# Problem to work on
What appears from the first line of the data below through the line containing "Task: Open the Xem thêm link", both included, should be copied exactly, and nothing else.

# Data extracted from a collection
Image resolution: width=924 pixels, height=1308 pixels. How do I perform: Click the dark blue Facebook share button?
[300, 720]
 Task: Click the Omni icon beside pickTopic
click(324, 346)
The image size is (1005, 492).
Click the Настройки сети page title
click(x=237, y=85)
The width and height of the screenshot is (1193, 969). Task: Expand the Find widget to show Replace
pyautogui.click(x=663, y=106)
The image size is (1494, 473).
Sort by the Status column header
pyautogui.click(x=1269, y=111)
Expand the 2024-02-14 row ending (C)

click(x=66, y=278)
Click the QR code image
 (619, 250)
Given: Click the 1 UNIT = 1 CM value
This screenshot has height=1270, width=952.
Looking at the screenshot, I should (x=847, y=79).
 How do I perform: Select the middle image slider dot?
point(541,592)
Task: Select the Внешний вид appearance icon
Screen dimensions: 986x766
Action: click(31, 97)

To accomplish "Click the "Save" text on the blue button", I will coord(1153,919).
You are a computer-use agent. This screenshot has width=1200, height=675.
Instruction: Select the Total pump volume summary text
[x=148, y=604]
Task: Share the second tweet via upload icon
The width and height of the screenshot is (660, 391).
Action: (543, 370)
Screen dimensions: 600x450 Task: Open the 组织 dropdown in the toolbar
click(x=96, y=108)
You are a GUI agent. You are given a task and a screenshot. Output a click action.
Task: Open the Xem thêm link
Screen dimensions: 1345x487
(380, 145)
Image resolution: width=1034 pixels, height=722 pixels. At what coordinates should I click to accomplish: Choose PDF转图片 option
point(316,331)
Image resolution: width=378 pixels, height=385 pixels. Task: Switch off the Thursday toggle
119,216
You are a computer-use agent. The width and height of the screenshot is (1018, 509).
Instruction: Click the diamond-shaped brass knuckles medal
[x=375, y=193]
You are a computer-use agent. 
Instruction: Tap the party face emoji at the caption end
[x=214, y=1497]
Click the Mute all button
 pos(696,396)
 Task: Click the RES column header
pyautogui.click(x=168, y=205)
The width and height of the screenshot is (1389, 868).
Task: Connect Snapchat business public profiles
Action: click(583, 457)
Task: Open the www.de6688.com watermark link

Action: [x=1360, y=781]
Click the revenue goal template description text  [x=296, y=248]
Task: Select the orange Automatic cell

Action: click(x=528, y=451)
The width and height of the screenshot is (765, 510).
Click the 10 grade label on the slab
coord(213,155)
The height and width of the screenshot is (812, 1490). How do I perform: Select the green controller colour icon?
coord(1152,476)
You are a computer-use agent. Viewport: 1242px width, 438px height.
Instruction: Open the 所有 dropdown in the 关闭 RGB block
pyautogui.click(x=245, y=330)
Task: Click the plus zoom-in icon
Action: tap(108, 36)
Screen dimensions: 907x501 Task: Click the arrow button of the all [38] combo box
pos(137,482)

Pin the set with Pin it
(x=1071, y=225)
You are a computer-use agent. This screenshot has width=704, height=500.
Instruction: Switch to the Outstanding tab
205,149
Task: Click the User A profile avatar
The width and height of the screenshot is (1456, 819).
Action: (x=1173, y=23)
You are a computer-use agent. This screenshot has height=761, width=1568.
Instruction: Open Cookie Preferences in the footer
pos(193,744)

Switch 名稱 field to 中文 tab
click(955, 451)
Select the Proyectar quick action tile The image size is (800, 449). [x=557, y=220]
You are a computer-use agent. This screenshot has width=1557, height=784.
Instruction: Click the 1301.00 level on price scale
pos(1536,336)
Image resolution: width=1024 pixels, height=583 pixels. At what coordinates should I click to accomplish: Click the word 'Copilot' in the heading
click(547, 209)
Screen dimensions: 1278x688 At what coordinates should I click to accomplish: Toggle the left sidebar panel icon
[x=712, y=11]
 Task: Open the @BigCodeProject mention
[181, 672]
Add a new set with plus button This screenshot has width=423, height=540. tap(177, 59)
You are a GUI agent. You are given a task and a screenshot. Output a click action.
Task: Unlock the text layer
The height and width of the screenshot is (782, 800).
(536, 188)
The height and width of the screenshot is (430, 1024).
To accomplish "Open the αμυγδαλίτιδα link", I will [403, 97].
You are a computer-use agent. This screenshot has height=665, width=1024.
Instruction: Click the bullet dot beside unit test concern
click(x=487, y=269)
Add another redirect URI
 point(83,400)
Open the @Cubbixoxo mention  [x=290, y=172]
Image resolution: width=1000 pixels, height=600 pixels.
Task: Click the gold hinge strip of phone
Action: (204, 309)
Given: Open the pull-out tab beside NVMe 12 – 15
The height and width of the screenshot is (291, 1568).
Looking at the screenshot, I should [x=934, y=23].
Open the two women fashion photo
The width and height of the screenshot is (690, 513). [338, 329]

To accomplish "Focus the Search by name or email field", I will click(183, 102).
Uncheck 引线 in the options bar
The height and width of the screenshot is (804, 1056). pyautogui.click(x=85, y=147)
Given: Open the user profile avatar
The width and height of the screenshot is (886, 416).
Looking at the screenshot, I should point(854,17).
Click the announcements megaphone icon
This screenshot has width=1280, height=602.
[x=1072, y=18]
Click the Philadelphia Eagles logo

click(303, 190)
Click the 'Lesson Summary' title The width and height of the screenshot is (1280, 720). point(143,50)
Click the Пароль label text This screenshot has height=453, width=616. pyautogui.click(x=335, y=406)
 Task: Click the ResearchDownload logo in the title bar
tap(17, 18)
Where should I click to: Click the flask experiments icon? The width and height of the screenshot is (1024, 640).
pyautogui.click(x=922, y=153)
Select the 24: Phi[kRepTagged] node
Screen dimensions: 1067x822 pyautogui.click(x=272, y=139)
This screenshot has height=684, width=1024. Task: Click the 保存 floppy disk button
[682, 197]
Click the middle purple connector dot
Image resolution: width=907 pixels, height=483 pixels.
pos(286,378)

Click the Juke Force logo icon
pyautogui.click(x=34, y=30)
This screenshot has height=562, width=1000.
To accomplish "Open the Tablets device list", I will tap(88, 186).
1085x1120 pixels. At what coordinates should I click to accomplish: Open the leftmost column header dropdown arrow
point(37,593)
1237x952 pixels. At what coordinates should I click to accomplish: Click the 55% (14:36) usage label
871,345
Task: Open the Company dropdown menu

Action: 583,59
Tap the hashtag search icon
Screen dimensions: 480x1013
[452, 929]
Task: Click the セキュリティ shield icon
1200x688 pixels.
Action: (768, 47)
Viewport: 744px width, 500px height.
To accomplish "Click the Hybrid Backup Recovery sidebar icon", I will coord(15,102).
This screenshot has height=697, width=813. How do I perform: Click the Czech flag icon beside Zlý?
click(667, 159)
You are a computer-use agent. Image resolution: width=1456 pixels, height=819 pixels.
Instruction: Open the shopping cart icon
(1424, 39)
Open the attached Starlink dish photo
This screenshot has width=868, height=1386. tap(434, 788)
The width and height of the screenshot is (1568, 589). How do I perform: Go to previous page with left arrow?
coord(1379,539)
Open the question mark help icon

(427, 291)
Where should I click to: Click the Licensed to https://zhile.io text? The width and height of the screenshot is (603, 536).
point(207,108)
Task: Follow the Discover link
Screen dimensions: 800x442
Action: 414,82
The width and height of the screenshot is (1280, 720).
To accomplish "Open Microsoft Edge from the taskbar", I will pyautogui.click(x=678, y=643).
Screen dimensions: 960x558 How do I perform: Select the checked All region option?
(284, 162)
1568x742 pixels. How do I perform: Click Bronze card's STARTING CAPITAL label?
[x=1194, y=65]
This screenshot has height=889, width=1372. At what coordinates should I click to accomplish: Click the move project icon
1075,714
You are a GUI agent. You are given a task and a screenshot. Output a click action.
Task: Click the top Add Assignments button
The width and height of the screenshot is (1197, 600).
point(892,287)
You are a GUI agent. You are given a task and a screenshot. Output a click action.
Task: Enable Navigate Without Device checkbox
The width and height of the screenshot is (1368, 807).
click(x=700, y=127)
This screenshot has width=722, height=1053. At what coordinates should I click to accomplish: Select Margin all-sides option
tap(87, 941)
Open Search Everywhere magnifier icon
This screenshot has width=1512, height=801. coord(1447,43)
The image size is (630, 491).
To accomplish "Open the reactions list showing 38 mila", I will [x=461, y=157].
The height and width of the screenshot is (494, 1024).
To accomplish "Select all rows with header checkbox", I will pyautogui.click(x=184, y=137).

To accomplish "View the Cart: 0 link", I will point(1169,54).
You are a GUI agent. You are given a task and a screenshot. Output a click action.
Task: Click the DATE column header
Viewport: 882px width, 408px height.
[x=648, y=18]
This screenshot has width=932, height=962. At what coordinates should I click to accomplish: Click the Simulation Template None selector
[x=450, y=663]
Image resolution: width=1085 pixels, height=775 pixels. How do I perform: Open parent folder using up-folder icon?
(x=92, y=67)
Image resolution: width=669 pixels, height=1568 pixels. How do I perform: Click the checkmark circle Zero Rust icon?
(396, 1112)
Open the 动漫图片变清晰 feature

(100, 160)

# Answer area
Image resolution: width=924 pixels, height=1308 pixels. How do I perform: Click the dark blue Facebook share button?
[300, 720]
 Task: Click the Omni icon beside pickTopic
click(324, 346)
The image size is (1005, 492).
Click the Настройки сети page title
click(x=237, y=85)
The width and height of the screenshot is (1193, 969). Task: Expand the Find widget to show Replace
pyautogui.click(x=663, y=106)
The image size is (1494, 473).
Sort by the Status column header
pyautogui.click(x=1269, y=111)
Expand the 2024-02-14 row ending (C)

click(x=66, y=278)
Click the QR code image
 (619, 250)
Given: Click the 1 UNIT = 1 CM value
This screenshot has height=1270, width=952.
Looking at the screenshot, I should (x=847, y=79).
 How do I perform: Select the middle image slider dot?
point(541,592)
Task: Select the Внешний вид appearance icon
Screen dimensions: 986x766
Action: click(31, 97)

To accomplish "Click the "Save" text on the blue button", I will coord(1153,919).
You are a computer-use agent. This screenshot has width=1200, height=675.
Instruction: Select the Total pump volume summary text
[x=148, y=604]
Task: Share the second tweet via upload icon
The width and height of the screenshot is (660, 391).
Action: (543, 370)
Screen dimensions: 600x450 Task: Open the 组织 dropdown in the toolbar
click(x=96, y=108)
You are a GUI agent. You are given a task and a screenshot. Output a click action.
Task: Open the Xem thêm link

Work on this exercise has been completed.